More Chinese engineers flanked Zhen until they were all standing shoulder to shoulder. The major lifted his gun and pointed it at Dewei’s head, taking aim at the first detractor. A sniper bullet knocked the major off his feet before he could discharge his weapon. There was a moment of silence and indecision. Then one Chinese soldier set down his rifle. Then another. And another.
TWENTY-FIVE
Weber’s Warning
Healy in the Bering Sea
December 9
T-minus 54 days to launch
JACK’S PARENTS INHABITED his dreams. He was usually lucid enough to know they were both probably dead—and Jack told them so. In some dreams, his mother and father nodded in sad agreement, but in others, they held out hope for their real selves. Jack woke one afternoon alone in Maya’s lower bunk. The memories of his dreams were alrea
dy fading, but he could still recall his mother pointing to the scar on his neck and asking, Remember Germany?
Jack didn’t remember the military hospital in Landstuhl very well, but he did remember the stray piece of hot shrapnel in the Syrian city of Homs. Jack also remembered waking up on the flight to Bethesda Naval Hospital. His parents were beside him. They had immediately flown to Germany and then flown right back to the States forty-eight hours after their only child survived surgery for a nicked artery.

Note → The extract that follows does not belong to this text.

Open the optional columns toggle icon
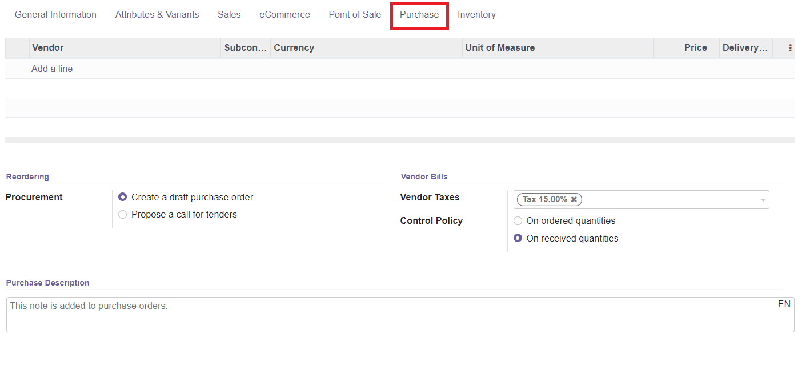pos(790,48)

When it was time to be released to a caregiver, Jack had no one but his mother; he had broken off his last relationship right before leaving on a dangerous assignment. Mrs. Campbell readied his old bedroom in their house back in northern Virginia. It was easy at first. Jack was foggy from pain medication, and his mother was gentle. When she spoon-fed him soup and antibiotic pills, Jack teared up with each painful swallow. He was still so close to death that she forgave him then.
But the days passed and, by small degrees, their patience ran out. Mrs. Campbell filled the silence with talk of her familiars. Some of it was harmless enough: milestones like birth, marriage, and death. But that usually transitioned to gossip, judgment, and competition. Jack knew his mother hid pettiness behind good looks, charm, and polished manners. Others were easily fooled, while Jack saw the underlying comparisons over money, real estate, dress size, popularity, successful children, cruises, tennis—in fewer words, everything that Jack found superficial. Laid up inside the same four walls he thought he had escaped, Jack was his mother’s captive audience, just as in childhood before puberty stoked his fire and told him to get the hell gone.
When it was time to peel away the surgical tape and remove Jack’s bandages, her fury percolated to the surface. Your father and I won’t always be around to take care of you, you know, his mother said, losing the smile she always wore like a favorite lipstick. You need to settle down with the right girl and a steady job that won’t keep trying to kill you. Jack balled his fists, but the fight left him soon as his mother broke down in tears at her first look at the jagged stitches, running from his collarbone to the corner of his jaw.